Elizabeth, it was good to see on FB that you are safe after the floods, and I trust that you guys didn't suffer any damage. All looks good, with you at the keyboard working on music for a new film project. That's the spirit of creativity, and it reminds me of David Lynch - whose book has fascinated me - because he is constantly creating art, in one form or another, be it painting, photography, drawing, filming small projects, making music, or even making films and tv shows. The latter two are actually what he does least because they require crews and major backing. So even though his shows and movies are what he is most known for, he actually has spent more time creating personal art, at home.

I mention him also because - well, because I like mentioning him, haha - but also because he has a Wisconsin connection. His third wife Mary Sweeney is from Madison, and when Lynch was married to her from around 1992 - 2007, he spent a lot of time at her family home on Lake Mendota. He produced a lot of art there, and even worked on screenplays for "Lost Highway" and "The Straight Story", his most heartfelt and least weird movie that was partially filmed in Wisconsin. He is no longer married to Sweeney, but their son Riley was a major character in the new "Twin Peaks", and the period of his life spent at the house on the lake, when he had his own little motorboat to cruise around in and contemplate life, was a big influence on his work at the time.

Pretty cool, I think.  :)

I am back at work, but you know I watched a movie, and!......drum roll....it wasn't a Shakespeare.

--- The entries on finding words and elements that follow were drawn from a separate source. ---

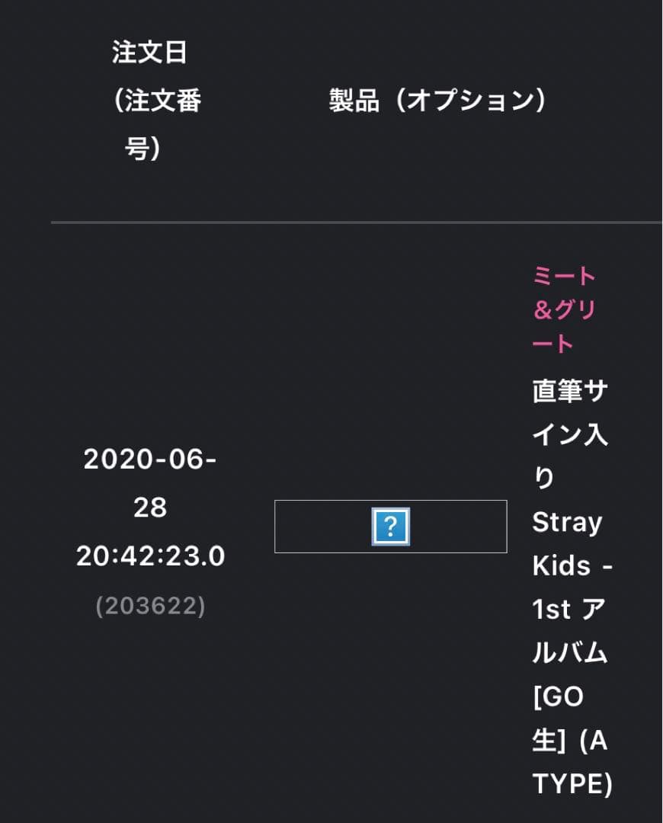Tap the pink &グリ text line
Viewport: 663px width, 823px height.
(x=564, y=310)
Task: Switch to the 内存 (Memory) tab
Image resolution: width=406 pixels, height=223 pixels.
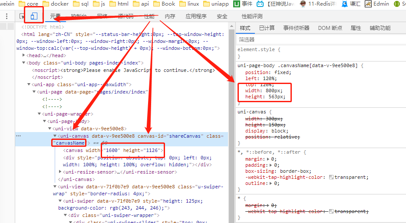Action: pos(170,16)
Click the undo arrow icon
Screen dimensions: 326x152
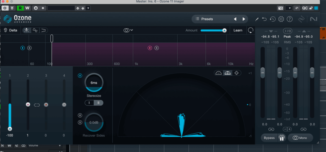[264, 19]
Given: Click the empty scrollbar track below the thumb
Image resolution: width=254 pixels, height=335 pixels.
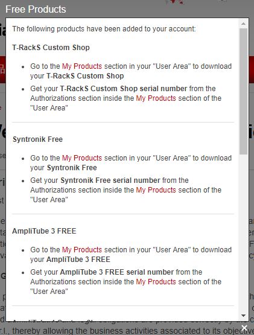Looking at the screenshot, I should [x=243, y=233].
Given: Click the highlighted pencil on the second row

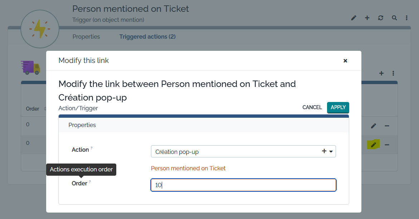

That could be construed as good or bad, I suppose, but I mean it as neither. It's only an observation because of the recent prevalence of WS material I've been consuming.

Nope, tonight I needed a Western Fix, and I knew I was gonna savor it because yesterday I had received in the mail, from Amazon, three separate dvd sets containing a total of 17 Westerns from the 40s and 50s. They are almost all B-Movies, but as we know from watching many Sci-Fi, Horror, Film Noir, and indeed Westerns, very often, B-Movies are better than the high grade stuff because they are so "for real".

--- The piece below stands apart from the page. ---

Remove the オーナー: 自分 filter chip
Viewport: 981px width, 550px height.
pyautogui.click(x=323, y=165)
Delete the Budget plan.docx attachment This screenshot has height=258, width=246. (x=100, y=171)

B-Movies are professional, but they don't care about putting on an image. B-Movies are in your face, with realistic, blunt acting, solid camerawork and more often than not, above average scripts.

So I love 'em, I recommend 'em, and tonight I watched a great one, called "Gun Belt" (1953), starring George Montgomery as "Billy Ringo", one of two brothers and a nephew who make up the Three Ringos. As I watched, I was figuring John Lennon's age at the time - 13 - and was wondering if he'd seen this movie, because for sure the Ringo name in Western movies was an influence on dubbing Richard Starkey with that moniker. Starkey also wore a lot of rings, but it has been mentioned that the Western Ringo Factor may have planted the seed in young Lennon's mind.

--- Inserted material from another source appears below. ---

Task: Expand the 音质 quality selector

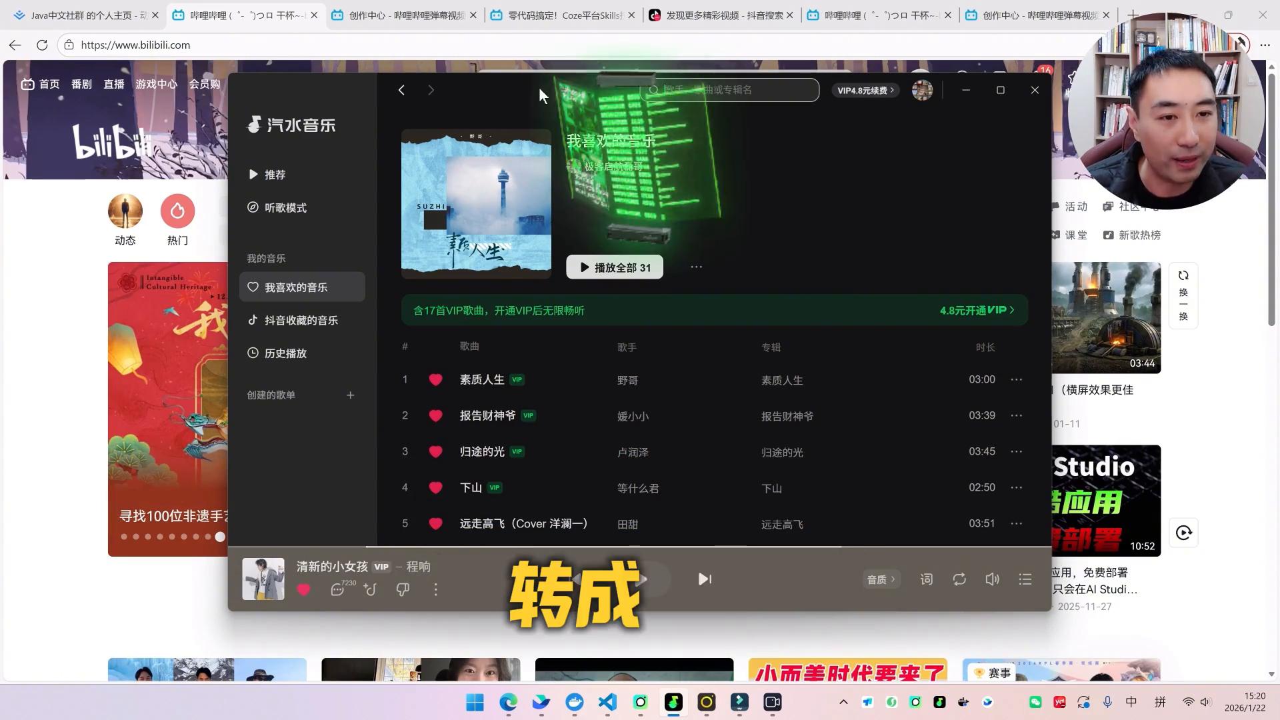Action: click(x=881, y=579)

Billy Ringo is a former gunslinger who has gone straight. He now owns a small farm and is about to marry, but just then his brother Matt Ringo breaks out of prison - organised by a casino owner - and Matt comes calling to his now-honest brother Billy, to help him rob a Wells Fargo Stage of half a million dollars. The robbery has been set up by the wealthy and powerful casino man. But he has a silent partner, a blackmailer by the name of Ike Clinton (a takeoff on the famous Western Clanton name), and Mr. Clinton wants in on the Wells robbery himself.

The plot deceptions and shifting loyalties were nearly Shakespearean, so in that way I felt I was inadvertently continuing the tradition. And I more than got my money's worth because not only was the story tight and the acting 100% Western (with lines like, "Hey Kid, go rustle up some grub"), but also because the whole thing was shot at Iverson Ranch, so I was seeing one Chatsworth location after another, mostly from Santa Susana and Garden Of The Gods. ////

Two Big Thumbs Up for "Gun Belt" and for the new stash of Westerns I have in hand.

I wish they'd made as many B-Grade Sci-Fi flicks, cause I need a new fix of those, too.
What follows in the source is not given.